– D’accord… comme vous voulez. Je m’éloigne, je respecte l’impatience passionnée de votre cœur. Je le comprends, jeune homme. Oh! comme je vous comprends maintenant.
– Bien, bien…
– Au revoir. D’ailleurs, excusez-moi, jeune homme, un dernier mot. Je ne sais comment le dire… Donnez-moi une fois encore votre parole d’honneur que vous n’êtes pas l’amant.
– Ah! Seigneur.
– Et une dernière question: vous connaissez le nom du mari de votre… c’est-à-dire de celle qui est l’objet de votre passion?
– Je le connais, évidemment… ce n’est pas le vôtre, suffit.
– Comment savez-vous donc mon nom de famille?
– Écoutez-moi… fichez le camp. Vous perdez votre temps. Elle aura le temps de se sauver mille fois. Eh bien, qu’avez-vous? La vôtre a un manteau de renard et une capeline, la mienne a un manteau à carreaux et un chapeau de velours bleu. Que vous faut-il de plus? Que voulez-vous encore?
– Un chapeau de velours bleu!

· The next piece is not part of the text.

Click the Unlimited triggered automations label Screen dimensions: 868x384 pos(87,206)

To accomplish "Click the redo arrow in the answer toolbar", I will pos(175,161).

Elle aussi met un manteau à carreaux et un chapeau bleu, s’écria l’homme qui, décidément, ne voulait pas délivrer l’autre de sa présence. Il revint sur ses pas.
– Que le diable vous emporte! Vous ignorez donc que cela peut arriver? Et pourquoi? Et pourquoi m’excité-je? La mienne ne passe pas ici.
– Où est-elle donc, la vôtre?
– Que vous importe?
– Je le confesse… C’est toujours…
– Ah! Ah! Vous n’avez donc aucune honte! La mienne a des amis ici, au deuxième étage sur la rue… Tout de même faudra-t-il que je vous instruise du nom des gens?
– Mon Dieu! Mais j’ai, moi aussi, des amis au deuxième, fenêtres sur la rue, un général…
– Un général?
– Un général. Et pourquoi ne vous dirais-je pas? le général Polovitsyne.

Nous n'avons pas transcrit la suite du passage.